Reacting to the dismissal, attorneys for the plaintiffs said Friday that the State Department may have won in court, but has lost the hearts and minds of 22,000 individuals from around the world, according to a report from Voice of America.
Those suing the State Department were among 22,000 people who were told in May that they had been selected as finalists in the 2012 diversity immigrant visa lottery. But the State Department said a computer error meant the selection process would have to be conducted again.
The glitch had caused the overwhelming number of winning selections to be chosen from people who registered on the first two days of the month-long registration period , instead of randomly from the entire pool of 15 million applicants.

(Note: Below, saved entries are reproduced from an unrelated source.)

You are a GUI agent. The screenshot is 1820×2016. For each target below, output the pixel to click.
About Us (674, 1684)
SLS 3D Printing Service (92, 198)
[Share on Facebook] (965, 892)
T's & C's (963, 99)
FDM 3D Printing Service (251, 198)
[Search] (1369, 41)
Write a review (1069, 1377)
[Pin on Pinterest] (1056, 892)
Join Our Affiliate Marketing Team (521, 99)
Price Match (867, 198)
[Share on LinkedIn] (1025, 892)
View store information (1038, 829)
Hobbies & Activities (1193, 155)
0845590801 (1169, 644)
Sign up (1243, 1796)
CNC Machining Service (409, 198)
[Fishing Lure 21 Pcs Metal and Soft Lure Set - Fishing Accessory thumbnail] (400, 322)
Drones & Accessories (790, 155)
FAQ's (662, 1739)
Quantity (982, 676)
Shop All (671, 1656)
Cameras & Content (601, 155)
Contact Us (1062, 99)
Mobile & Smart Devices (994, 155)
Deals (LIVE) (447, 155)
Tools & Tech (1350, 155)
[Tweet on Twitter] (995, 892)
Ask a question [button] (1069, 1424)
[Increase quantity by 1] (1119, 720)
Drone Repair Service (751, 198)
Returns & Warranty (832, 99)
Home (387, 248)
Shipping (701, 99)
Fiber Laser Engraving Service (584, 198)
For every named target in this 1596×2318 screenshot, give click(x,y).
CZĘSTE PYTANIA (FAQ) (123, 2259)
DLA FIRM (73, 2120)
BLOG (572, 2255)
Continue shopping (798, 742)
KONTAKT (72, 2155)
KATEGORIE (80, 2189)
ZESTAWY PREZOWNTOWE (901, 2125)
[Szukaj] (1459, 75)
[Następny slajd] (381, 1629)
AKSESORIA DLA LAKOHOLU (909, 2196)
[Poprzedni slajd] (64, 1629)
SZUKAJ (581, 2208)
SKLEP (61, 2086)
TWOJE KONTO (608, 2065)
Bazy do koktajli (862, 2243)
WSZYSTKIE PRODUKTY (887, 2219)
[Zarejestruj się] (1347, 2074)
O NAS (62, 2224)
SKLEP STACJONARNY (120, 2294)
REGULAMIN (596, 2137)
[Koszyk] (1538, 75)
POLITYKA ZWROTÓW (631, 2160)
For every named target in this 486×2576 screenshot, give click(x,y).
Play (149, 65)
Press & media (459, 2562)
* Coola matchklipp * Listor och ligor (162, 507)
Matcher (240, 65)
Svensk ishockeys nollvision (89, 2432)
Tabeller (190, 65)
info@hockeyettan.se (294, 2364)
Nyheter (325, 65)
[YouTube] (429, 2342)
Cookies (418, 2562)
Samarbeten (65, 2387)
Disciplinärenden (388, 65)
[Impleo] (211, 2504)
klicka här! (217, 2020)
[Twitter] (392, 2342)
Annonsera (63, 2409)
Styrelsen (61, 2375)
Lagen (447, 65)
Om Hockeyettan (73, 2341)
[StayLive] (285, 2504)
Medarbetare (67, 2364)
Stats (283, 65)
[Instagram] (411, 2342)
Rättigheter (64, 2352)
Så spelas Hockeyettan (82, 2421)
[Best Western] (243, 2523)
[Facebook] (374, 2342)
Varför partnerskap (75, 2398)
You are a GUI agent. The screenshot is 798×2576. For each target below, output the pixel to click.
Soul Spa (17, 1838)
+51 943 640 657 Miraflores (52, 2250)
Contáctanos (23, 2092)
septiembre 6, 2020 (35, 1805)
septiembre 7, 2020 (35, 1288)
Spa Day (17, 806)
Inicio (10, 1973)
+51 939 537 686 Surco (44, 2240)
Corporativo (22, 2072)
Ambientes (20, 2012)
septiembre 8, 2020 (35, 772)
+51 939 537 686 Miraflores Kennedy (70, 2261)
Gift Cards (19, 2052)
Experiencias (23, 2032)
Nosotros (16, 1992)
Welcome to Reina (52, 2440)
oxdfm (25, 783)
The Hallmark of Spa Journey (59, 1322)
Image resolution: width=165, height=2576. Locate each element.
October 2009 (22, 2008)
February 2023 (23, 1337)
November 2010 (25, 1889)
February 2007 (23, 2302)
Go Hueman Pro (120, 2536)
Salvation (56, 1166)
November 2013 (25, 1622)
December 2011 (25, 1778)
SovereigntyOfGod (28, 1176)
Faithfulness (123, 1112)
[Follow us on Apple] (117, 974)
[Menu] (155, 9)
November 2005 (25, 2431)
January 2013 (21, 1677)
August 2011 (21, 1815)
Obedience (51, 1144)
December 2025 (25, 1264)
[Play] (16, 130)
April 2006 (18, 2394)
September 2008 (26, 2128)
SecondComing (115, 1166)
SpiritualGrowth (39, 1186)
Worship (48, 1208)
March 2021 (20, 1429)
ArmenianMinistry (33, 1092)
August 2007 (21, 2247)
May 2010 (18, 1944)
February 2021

The would-be immigrants' attorneys said the U.S. government broke a written commitment when it decided to restart the selection process. They said the plaintiffs made plans for their lives and employment based on the information they had received.
The winners of the new drawing are being announced on Friday.
The diversity visa lottery was established by Congress in 1994 to increase the number of immigrants coming to the country from developing states and other countries with traditionally low rates of immigration to the United States.
At least 90,000 applications are selected each year, with finalists then eligible to apply for a total of 50,000 available visas. They are screened for certain qualifications, including education and work experience.